4341 Fundamentals of Archaeology (3) Prerequisite: ANTH 1030. Introduction to basic archaeological field techniques; mapping, field notes, photography, survey and basic excavation techniques. Combines lectures and field exercises.
4351 Anthropological Demography (3) Prerequisite: Any ANTH course and MATH 1070 or equivalent. Meets with ANTH 5351. Demographic survey of anthropological populations, including population history, methods of demographic analysis of small populations, skeletal series, population structure, and biological and cultural analysis of population change, marriage, and vital events.
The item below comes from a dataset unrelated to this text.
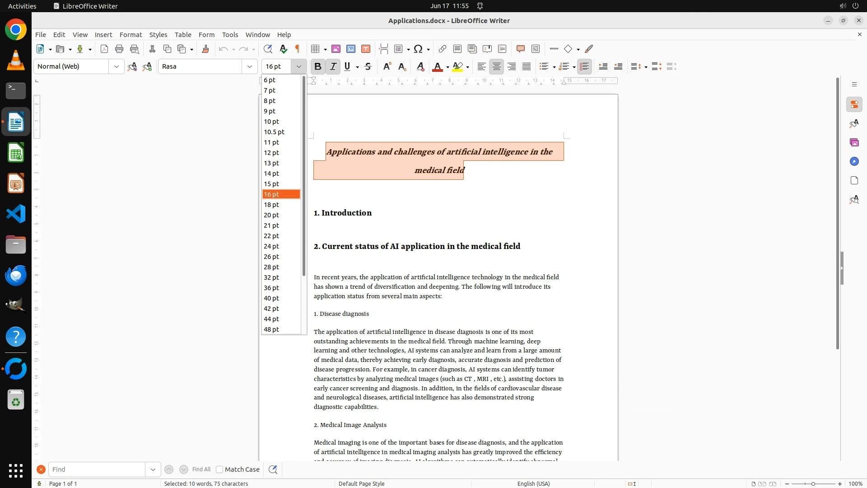Click the Clone Formatting paintbrush icon
The image size is (867, 488).
[x=205, y=49]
4372 Zooarchaeology (3) Meets with ANTH 6372. Analyses of animal bones and teeth from archaeological sites help us understand ancient human foraging behavior and the nature of past environments. This intensive, laboratory-based class provides an introduction to archaeological faunal analysis, including the preparation of specimens for an osteological comparative collection. Students gain experience conducting research on faunal materials excavated from local archaeological sites.
4461 Behavioral Ecology and Anthropology (3) Prerequisite: ANTH 1050. Meets with ANTH 5461. Introduces theory, concepts, and models used to investigate and explain patterns of behavior in animals, and reviews applications to anthropological topics, including foraging strategies, social interactions, and the evolution of human life histories.
4481 Evolutionary Psychology (3) Meets with ANTH 5481. Evolutionary Psychology is a new inter-disciplinary field that studies how our preferences, emotions, and ways of thinking and behaving have been shaped by natural selection. This course discusses how our minds and behavior have evolved to cope with problems of survival, mating and parenting, cooperation, conflict, and status competition.
4962 Special Topics: Topical Requirement (3) Meets with ANTH 5962. Topics vary. These courses count as topical requirements for the major.
5221 Human Evolutionary Genetics (3) Prerequisite: Upper level undergraduate or Graduate, any Evolutionary or Ecology course and one Calculus course. An introduction to the data and quantitative theory of human evolutionary genetics. It covers microevolution, and also methods that reconstruct evolutionary history from genes. *Fulfills Quantitative Intensive (QI for a B.S.)
5471 Fundamental Methods of Evolutionary Ecology (3) Prerequisite: Upper level undergraduate or Graduate, any Evolutionary or Ecology course and one Calculus course. An introduction to the quantitative theory and methods of evolutionary ecology. Introduces students to Maple, a computer language for quantitative modeling. *Fulfills Quantitative Intensive (QI for a B.S.)
UPPER DIVISION ELECTIVE COURSES
3969 Special Topics (3) Topics Vary. These courses do not count as topical or geographical requirements for the major. A total of 2 courses (6 credits maximum) are allowed towards the major.
4950 Individual Studies (1 to 3) A maximum of six credit hours allowed toward major requirements.
3000 Success Through Academic Resources and Technology (1) Designed for entering transfer students and prospective anthropology majors. Its objectives entail providing students with the knowledge, strategies, and competencies to help enhance their experience at the University of Utah. Students are expected to take this course in conjunction with other courses in their prospective major so that this course can help improve critical thinking skills in the major and help students to integrate knowledge in the major. Students will have opportunities to improve computer literacy skills and to learn essential library technologies.